→ **Exercise**
Beginning with the line that contains "The image size", transcribe the rest of the listing below exactly, including its last line, and exclude any pictures.
________
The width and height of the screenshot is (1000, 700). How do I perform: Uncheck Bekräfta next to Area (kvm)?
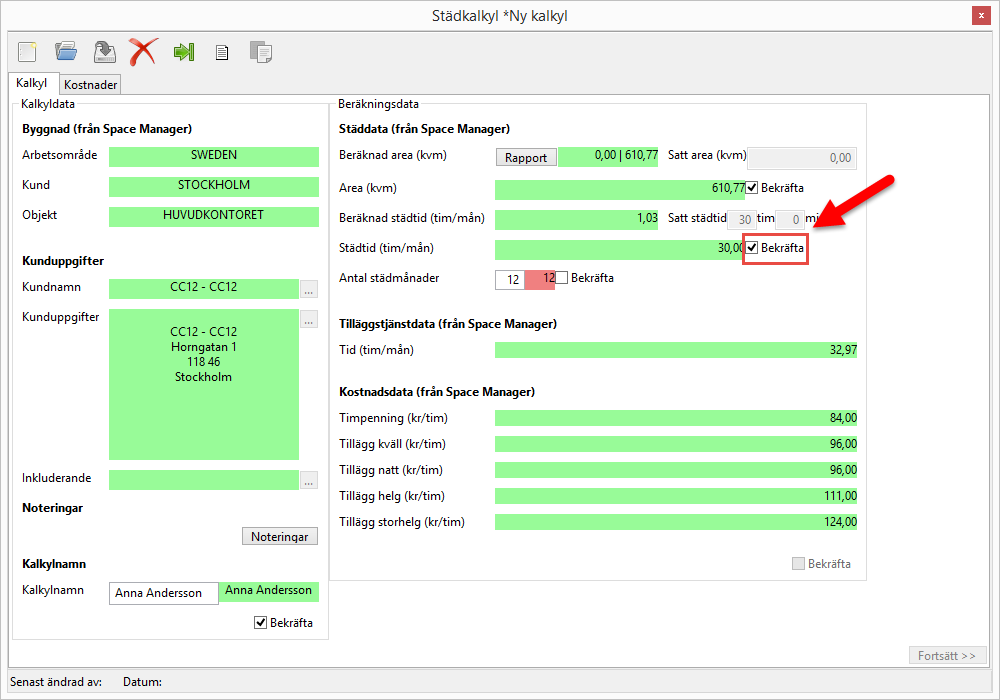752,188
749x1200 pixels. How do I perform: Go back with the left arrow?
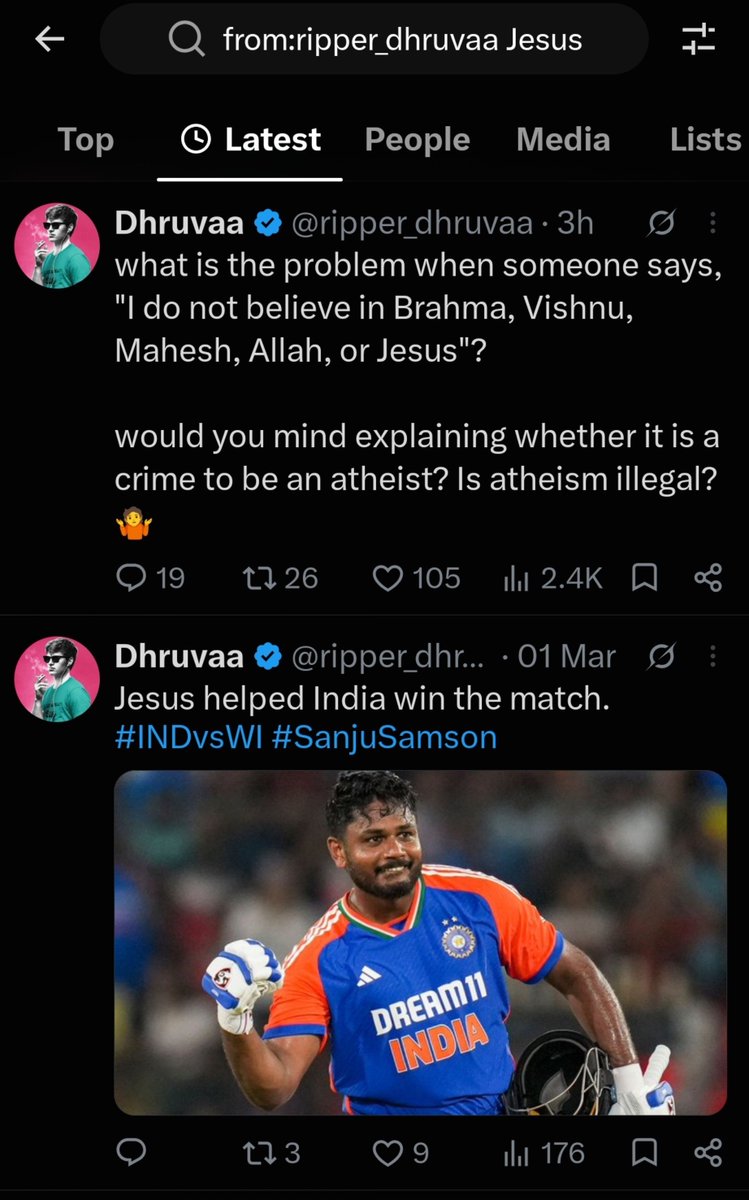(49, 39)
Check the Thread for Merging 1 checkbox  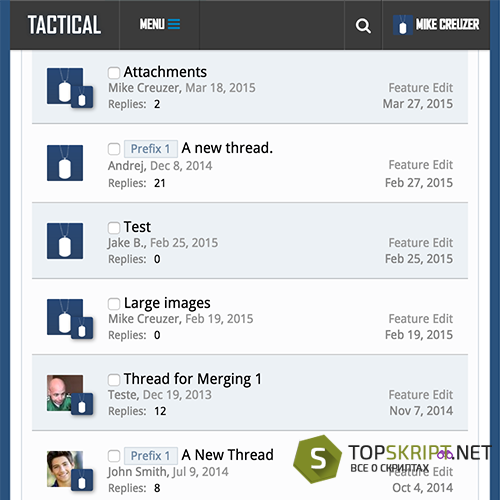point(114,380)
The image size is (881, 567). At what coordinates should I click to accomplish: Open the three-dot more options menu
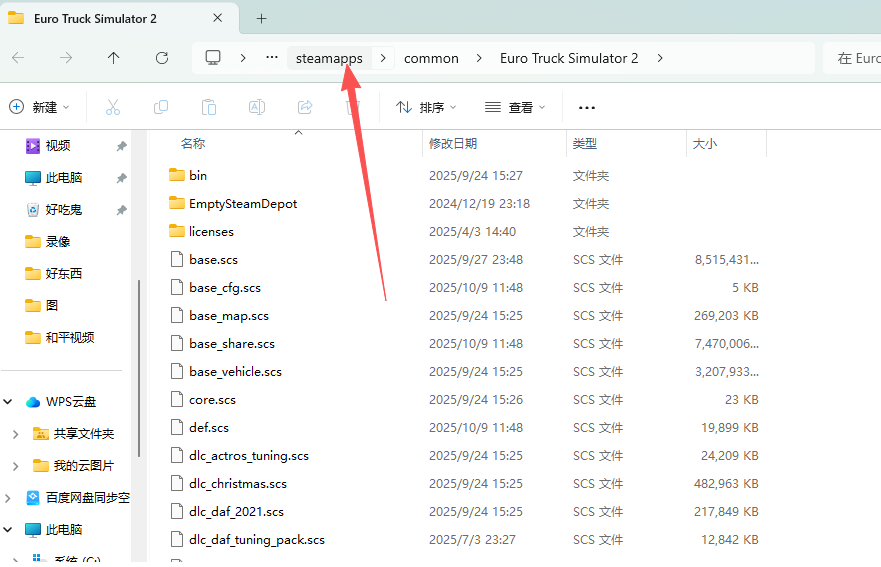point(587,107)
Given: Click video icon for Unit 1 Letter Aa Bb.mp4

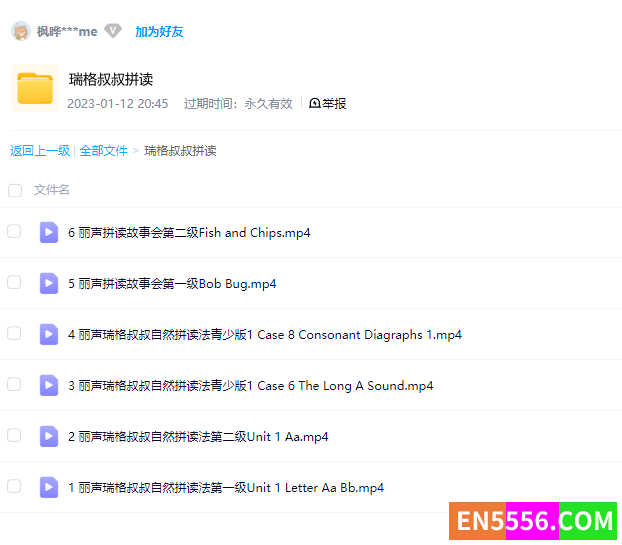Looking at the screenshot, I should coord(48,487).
________
→ **Written response**
The image size is (881, 567). At what coordinates should I click to accomplish: Open the three-dot more options menu
point(587,107)
Given: Click video icon for Unit 1 Letter Aa Bb.mp4

Looking at the screenshot, I should coord(48,487).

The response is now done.